> **The request**: Please count the lines in the entries below that contain the string "sidebar". Give only the number.

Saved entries
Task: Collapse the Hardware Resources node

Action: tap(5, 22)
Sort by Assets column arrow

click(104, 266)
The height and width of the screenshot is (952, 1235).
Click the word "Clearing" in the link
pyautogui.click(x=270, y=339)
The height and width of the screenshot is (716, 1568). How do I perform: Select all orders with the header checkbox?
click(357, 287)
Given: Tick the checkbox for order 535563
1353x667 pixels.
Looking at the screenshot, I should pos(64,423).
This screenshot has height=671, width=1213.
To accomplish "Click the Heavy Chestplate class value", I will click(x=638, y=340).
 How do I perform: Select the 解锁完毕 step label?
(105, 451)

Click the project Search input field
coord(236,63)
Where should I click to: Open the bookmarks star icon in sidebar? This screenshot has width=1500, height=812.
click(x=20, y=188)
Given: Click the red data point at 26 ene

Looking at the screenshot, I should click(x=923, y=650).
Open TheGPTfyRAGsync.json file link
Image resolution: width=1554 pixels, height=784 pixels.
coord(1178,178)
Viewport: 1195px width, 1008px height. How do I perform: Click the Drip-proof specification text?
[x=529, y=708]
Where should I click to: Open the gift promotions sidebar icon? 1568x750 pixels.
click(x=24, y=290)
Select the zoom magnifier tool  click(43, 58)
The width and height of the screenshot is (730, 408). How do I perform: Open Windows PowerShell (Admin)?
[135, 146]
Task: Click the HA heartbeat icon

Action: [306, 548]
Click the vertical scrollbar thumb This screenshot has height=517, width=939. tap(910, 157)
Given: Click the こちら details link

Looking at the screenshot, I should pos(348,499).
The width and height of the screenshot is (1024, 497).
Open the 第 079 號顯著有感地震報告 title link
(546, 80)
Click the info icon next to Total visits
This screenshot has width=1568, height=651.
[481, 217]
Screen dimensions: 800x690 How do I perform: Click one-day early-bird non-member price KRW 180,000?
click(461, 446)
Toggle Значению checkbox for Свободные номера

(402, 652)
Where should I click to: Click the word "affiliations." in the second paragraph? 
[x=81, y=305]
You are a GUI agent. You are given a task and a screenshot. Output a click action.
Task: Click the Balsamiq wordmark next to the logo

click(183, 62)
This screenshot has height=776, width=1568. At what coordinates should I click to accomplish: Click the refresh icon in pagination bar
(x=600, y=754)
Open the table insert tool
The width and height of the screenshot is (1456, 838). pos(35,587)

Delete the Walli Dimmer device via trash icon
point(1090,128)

> **Solution to the exercise**: 2